[Records from a data source]

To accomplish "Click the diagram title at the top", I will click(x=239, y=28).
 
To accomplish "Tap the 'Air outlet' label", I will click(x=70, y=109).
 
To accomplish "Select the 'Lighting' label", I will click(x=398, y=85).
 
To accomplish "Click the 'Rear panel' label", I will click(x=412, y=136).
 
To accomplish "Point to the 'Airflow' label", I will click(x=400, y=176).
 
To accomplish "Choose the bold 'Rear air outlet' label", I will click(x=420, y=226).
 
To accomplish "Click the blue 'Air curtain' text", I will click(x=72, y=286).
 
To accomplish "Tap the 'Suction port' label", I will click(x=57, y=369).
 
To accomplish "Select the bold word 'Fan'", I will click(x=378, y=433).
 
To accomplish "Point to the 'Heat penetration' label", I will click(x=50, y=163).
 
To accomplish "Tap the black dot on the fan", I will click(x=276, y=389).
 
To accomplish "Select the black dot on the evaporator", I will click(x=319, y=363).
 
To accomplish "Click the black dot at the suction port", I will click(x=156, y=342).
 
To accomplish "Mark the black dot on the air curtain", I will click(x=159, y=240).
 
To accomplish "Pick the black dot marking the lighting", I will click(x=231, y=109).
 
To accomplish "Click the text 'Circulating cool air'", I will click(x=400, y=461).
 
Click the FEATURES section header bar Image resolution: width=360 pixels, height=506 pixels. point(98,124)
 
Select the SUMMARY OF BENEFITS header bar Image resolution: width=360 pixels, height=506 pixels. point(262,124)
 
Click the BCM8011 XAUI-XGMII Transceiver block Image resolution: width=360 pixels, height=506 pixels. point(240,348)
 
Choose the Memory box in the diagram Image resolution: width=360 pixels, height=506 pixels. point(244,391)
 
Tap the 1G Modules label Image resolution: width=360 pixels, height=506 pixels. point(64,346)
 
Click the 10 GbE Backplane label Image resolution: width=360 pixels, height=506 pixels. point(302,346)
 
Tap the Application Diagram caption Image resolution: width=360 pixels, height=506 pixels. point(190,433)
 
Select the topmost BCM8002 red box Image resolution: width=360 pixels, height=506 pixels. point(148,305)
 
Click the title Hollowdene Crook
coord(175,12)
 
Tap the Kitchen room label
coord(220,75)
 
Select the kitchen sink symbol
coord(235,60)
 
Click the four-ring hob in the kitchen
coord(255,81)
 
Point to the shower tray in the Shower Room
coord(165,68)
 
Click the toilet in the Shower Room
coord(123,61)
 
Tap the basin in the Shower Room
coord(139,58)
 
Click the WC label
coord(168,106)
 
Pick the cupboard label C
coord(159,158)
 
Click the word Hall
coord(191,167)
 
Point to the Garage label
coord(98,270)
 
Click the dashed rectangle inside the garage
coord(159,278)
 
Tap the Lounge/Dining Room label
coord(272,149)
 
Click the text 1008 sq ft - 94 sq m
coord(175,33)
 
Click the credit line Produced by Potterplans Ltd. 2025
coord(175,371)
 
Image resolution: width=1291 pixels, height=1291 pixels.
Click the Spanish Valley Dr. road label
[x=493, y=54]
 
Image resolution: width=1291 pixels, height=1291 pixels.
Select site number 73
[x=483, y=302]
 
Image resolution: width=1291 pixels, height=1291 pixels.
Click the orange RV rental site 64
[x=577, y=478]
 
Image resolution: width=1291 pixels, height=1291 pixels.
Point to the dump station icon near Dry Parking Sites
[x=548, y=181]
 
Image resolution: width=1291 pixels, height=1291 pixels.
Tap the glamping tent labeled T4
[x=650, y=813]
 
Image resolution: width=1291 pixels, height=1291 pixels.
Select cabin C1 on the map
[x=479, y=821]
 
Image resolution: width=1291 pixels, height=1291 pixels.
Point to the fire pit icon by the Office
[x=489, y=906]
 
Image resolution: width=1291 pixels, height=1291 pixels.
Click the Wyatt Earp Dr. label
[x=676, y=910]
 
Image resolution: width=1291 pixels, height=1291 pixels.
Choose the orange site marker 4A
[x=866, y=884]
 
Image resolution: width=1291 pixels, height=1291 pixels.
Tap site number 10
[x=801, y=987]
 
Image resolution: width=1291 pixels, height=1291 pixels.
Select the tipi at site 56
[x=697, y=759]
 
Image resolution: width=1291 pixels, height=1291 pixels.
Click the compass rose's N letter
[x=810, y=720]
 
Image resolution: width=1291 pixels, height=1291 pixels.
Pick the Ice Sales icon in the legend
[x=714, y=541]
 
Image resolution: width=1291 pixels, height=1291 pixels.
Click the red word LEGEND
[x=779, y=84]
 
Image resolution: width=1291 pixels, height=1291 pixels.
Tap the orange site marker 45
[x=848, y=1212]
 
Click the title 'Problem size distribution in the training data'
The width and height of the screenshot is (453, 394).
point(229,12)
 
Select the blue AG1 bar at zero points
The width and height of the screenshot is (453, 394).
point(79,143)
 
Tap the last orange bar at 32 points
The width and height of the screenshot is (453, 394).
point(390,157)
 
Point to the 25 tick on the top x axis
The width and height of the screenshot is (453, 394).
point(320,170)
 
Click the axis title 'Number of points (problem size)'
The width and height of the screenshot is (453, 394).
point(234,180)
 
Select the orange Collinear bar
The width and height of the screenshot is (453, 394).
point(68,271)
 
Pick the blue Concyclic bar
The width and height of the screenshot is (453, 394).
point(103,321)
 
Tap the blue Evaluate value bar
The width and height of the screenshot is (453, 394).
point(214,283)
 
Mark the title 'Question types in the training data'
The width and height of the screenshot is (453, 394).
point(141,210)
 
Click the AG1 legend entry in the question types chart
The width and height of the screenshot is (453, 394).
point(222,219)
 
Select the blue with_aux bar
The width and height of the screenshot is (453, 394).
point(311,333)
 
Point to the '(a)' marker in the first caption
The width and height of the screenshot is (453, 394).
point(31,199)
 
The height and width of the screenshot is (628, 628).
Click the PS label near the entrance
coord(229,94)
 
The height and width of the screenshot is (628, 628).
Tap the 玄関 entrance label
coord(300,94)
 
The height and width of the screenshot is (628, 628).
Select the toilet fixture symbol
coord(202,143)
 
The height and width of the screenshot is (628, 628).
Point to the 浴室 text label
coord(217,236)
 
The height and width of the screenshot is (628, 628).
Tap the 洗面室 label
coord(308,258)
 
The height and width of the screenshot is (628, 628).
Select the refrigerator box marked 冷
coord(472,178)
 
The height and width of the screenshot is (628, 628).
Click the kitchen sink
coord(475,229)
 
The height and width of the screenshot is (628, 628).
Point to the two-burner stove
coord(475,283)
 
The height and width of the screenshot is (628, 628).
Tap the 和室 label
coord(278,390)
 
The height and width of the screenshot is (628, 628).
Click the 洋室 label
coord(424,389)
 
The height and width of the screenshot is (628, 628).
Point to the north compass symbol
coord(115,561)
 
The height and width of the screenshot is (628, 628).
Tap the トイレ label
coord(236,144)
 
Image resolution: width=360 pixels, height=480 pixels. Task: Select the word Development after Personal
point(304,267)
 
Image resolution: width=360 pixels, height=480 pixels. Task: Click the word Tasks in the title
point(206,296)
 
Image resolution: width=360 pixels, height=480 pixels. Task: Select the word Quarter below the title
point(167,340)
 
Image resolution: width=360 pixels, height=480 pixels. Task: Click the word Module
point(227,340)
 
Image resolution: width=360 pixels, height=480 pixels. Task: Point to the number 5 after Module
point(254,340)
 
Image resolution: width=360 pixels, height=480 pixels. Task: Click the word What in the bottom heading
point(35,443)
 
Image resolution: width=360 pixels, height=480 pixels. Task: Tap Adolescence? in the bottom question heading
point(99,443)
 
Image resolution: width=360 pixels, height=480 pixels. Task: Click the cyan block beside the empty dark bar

> _Short task_: Rewrite the records above, replacing "Image resolution" with "Image size" everywhere it occurs and leaving everything else unchanged.

> _Response to this exercise_:
To accomplish "Click the diagram title at the top", I will click(x=239, y=28).
 
To accomplish "Tap the 'Air outlet' label", I will click(x=70, y=109).
 
To accomplish "Select the 'Lighting' label", I will click(x=398, y=85).
 
To accomplish "Click the 'Rear panel' label", I will click(x=412, y=136).
 
To accomplish "Point to the 'Airflow' label", I will click(x=400, y=176).
 
To accomplish "Choose the bold 'Rear air outlet' label", I will click(x=420, y=226).
 
To accomplish "Click the blue 'Air curtain' text", I will click(x=72, y=286).
 
To accomplish "Tap the 'Suction port' label", I will click(x=57, y=369).
 
To accomplish "Select the bold word 'Fan'", I will click(x=378, y=433).
 
To accomplish "Point to the 'Heat penetration' label", I will click(x=50, y=163).
 
To accomplish "Tap the black dot on the fan", I will click(x=276, y=389).
 
To accomplish "Select the black dot on the evaporator", I will click(x=319, y=363).
 
To accomplish "Click the black dot at the suction port", I will click(x=156, y=342).
 
To accomplish "Mark the black dot on the air curtain", I will click(x=159, y=240).
 
To accomplish "Pick the black dot marking the lighting", I will click(x=231, y=109).
 
To accomplish "Click the text 'Circulating cool air'", I will click(x=400, y=461).
 
Click the FEATURES section header bar Image size: width=360 pixels, height=506 pixels. point(98,124)
 
Select the SUMMARY OF BENEFITS header bar Image size: width=360 pixels, height=506 pixels. point(262,124)
 
Click the BCM8011 XAUI-XGMII Transceiver block Image size: width=360 pixels, height=506 pixels. point(240,348)
 
Choose the Memory box in the diagram Image size: width=360 pixels, height=506 pixels. point(244,391)
 
Tap the 1G Modules label Image size: width=360 pixels, height=506 pixels. point(64,346)
 
Click the 10 GbE Backplane label Image size: width=360 pixels, height=506 pixels. point(302,346)
 
Tap the Application Diagram caption Image size: width=360 pixels, height=506 pixels. point(190,433)
 
Select the topmost BCM8002 red box Image size: width=360 pixels, height=506 pixels. point(148,305)
 
Click the title Hollowdene Crook
coord(175,12)
 
Tap the Kitchen room label
coord(220,75)
 
Select the kitchen sink symbol
coord(235,60)
 
Click the four-ring hob in the kitchen
coord(255,81)
 
Point to the shower tray in the Shower Room
coord(165,68)
 
Click the toilet in the Shower Room
coord(123,61)
 
Tap the basin in the Shower Room
coord(139,58)
 
Click the WC label
coord(168,106)
 
Pick the cupboard label C
coord(159,158)
 
Click the word Hall
coord(191,167)
 
Point to the Garage label
coord(98,270)
 
Click the dashed rectangle inside the garage
coord(159,278)
 
Tap the Lounge/Dining Room label
coord(272,149)
 
Click the text 1008 sq ft - 94 sq m
coord(175,33)
 
Click the credit line Produced by Potterplans Ltd. 2025
coord(175,371)
 
Image size: width=1291 pixels, height=1291 pixels.
Click the Spanish Valley Dr. road label
[x=493, y=54]
 
Image size: width=1291 pixels, height=1291 pixels.
Select site number 73
[x=483, y=302]
 
Image size: width=1291 pixels, height=1291 pixels.
Click the orange RV rental site 64
[x=577, y=478]
 
Image size: width=1291 pixels, height=1291 pixels.
Point to the dump station icon near Dry Parking Sites
[x=548, y=181]
 
Image size: width=1291 pixels, height=1291 pixels.
Tap the glamping tent labeled T4
[x=650, y=813]
 
Image size: width=1291 pixels, height=1291 pixels.
Select cabin C1 on the map
[x=479, y=821]
 
Image size: width=1291 pixels, height=1291 pixels.
Point to the fire pit icon by the Office
[x=489, y=906]
 
Image size: width=1291 pixels, height=1291 pixels.
Click the Wyatt Earp Dr. label
[x=676, y=910]
 
Image size: width=1291 pixels, height=1291 pixels.
Choose the orange site marker 4A
[x=866, y=884]
 
Image size: width=1291 pixels, height=1291 pixels.
Tap site number 10
[x=801, y=987]
 
Image size: width=1291 pixels, height=1291 pixels.
Select the tipi at site 56
[x=697, y=759]
 
Image size: width=1291 pixels, height=1291 pixels.
Click the compass rose's N letter
[x=810, y=720]
 
Image size: width=1291 pixels, height=1291 pixels.
Pick the Ice Sales icon in the legend
[x=714, y=541]
 
Image size: width=1291 pixels, height=1291 pixels.
Click the red word LEGEND
[x=779, y=84]
 
Image size: width=1291 pixels, height=1291 pixels.
Tap the orange site marker 45
[x=848, y=1212]
 
Click the title 'Problem size distribution in the training data'
The width and height of the screenshot is (453, 394).
point(229,12)
 
Select the blue AG1 bar at zero points
The width and height of the screenshot is (453, 394).
point(79,143)
 
Tap the last orange bar at 32 points
The width and height of the screenshot is (453, 394).
point(390,157)
 
Point to the 25 tick on the top x axis
The width and height of the screenshot is (453, 394).
point(320,170)
 
Click the axis title 'Number of points (problem size)'
The width and height of the screenshot is (453, 394).
point(234,180)
 
Select the orange Collinear bar
The width and height of the screenshot is (453, 394).
point(68,271)
 
Pick the blue Concyclic bar
The width and height of the screenshot is (453, 394).
point(103,321)
 
Tap the blue Evaluate value bar
The width and height of the screenshot is (453, 394).
point(214,283)
 
Mark the title 'Question types in the training data'
The width and height of the screenshot is (453, 394).
point(141,210)
 
Click the AG1 legend entry in the question types chart
The width and height of the screenshot is (453, 394).
point(222,219)
 
Select the blue with_aux bar
The width and height of the screenshot is (453, 394).
point(311,333)
 
Point to the '(a)' marker in the first caption
The width and height of the screenshot is (453, 394).
point(31,199)
 
The height and width of the screenshot is (628, 628).
Click the PS label near the entrance
coord(229,94)
 
The height and width of the screenshot is (628, 628).
Tap the 玄関 entrance label
coord(300,94)
 
The height and width of the screenshot is (628, 628).
Select the toilet fixture symbol
coord(202,143)
 
The height and width of the screenshot is (628, 628).
Point to the 浴室 text label
coord(217,236)
 
The height and width of the screenshot is (628, 628).
Tap the 洗面室 label
coord(308,258)
 
The height and width of the screenshot is (628, 628).
Select the refrigerator box marked 冷
coord(472,178)
 
The height and width of the screenshot is (628, 628).
Click the kitchen sink
coord(475,229)
 
The height and width of the screenshot is (628, 628).
Point to the two-burner stove
coord(475,283)
 
The height and width of the screenshot is (628, 628).
Tap the 和室 label
coord(278,390)
 
The height and width of the screenshot is (628, 628).
Click the 洋室 label
coord(424,389)
 
The height and width of the screenshot is (628, 628).
Point to the north compass symbol
coord(115,561)
 
The height and width of the screenshot is (628, 628).
Tap the トイレ label
coord(236,144)
 
Image size: width=360 pixels, height=480 pixels. Task: Select the word Development after Personal
point(304,267)
 
Image size: width=360 pixels, height=480 pixels. Task: Click the word Tasks in the title
point(206,296)
 
Image size: width=360 pixels, height=480 pixels. Task: Select the word Quarter below the title
point(167,340)
 
Image size: width=360 pixels, height=480 pixels. Task: Click the word Module
point(227,340)
 
Image size: width=360 pixels, height=480 pixels. Task: Point to the number 5 after Module
point(254,340)
 
Image size: width=360 pixels, height=480 pixels. Task: Click the word What in the bottom heading
point(35,443)
 
Image size: width=360 pixels, height=480 pixels. Task: Tap Adolescence? in the bottom question heading
point(99,443)
 
Image size: width=360 pixels, height=480 pixels. Task: Click the cyan block beside the empty dark bar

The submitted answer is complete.